For KPMG, the vote helps lock in one of the most technically demanding corners of the audit market. Bank work is built around controls, loan portfolios, reserves, disclosure discipline and regulatory expectations, and Pinnacle is operating under the added scrutiny that comes with a fresh merger and a larger balance sheet. Its proxy statement says the May 21 meeting was the first shareholder meeting after the January 1 merger with Synovus Financial Corp., a combination announced in July 2025 and completed after approvals from the Federal Reserve System, the Tennessee Department of Financial Institutions and the Georgia Department of Banking and Finance.

That backdrop matters for the people doing the work. A bank audit of this size is not just a compliance exercise; it is a recurring training ground for associates and seniors who have to trace controls, challenge estimates and understand how credit quality and interest-rate shifts show up in the numbers. Pinnacle reported loans, net of unearned income, of $39.2 billion at December 31, 2025, which means KPMG teams will be working through a portfolio large enough to demand constant judgment, sharp documentation and a heavy amount of coordination with management and internal audit.
Pinnacle’s governance language underscores why the ratification is more than a ceremonial checkbox. The company says its audit committee considers risk assessment in reviewing internal and external audit programs, including financial-reporting risk. In practice, that gives KPMG a continuing role inside a post-merger control framework where the bank has to prove that its reporting, reserves and oversight are holding together as the organization scales.

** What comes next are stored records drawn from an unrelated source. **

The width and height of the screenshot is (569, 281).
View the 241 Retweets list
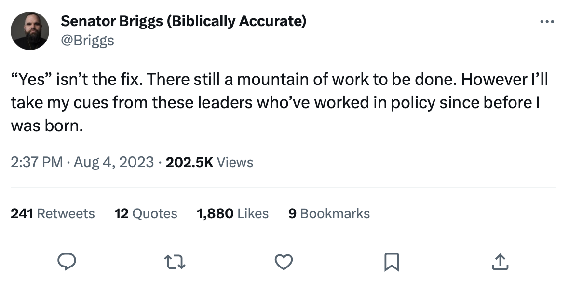pos(53,213)
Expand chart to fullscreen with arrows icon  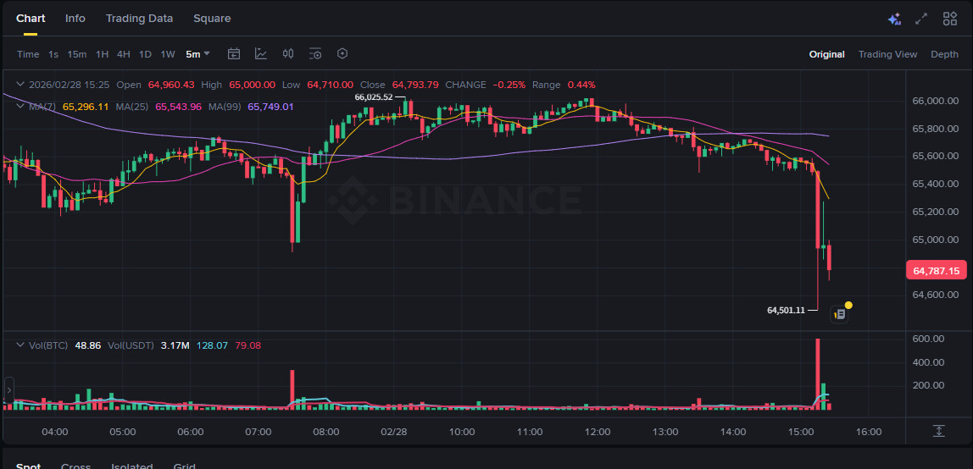(921, 19)
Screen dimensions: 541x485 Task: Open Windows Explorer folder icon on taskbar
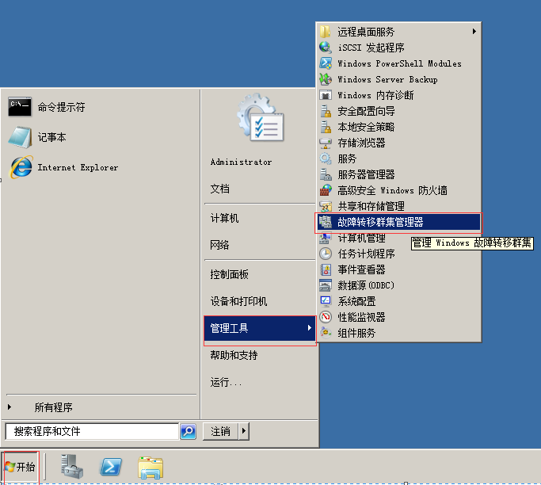(x=150, y=467)
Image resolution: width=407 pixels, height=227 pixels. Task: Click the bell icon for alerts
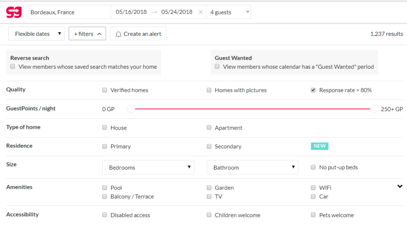tap(118, 34)
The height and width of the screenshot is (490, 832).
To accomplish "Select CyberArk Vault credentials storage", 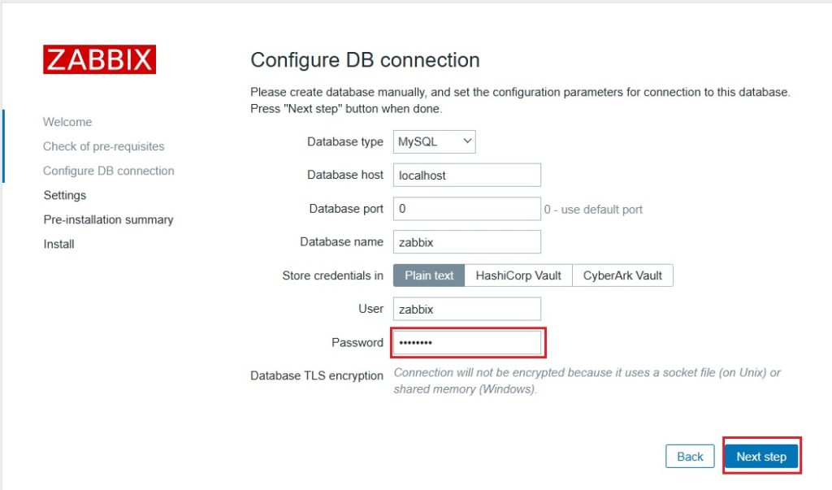I will pyautogui.click(x=622, y=275).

The win also fits KPMG’s broader banking push. The firm’s 2026 sector programming includes its National Banking Symposium and outlook sessions on bank earnings, macroeconomic conditions, a shifting regulatory environment, private credit and lending trends. For KPMG staff, relationships like Pinnacle’s do more than preserve revenue: they deepen specialized knowledge, concentrate workload in a regulated line of business and strengthen the case for professionals who want to build a career in financial-services audit rather than rotate out after busy season.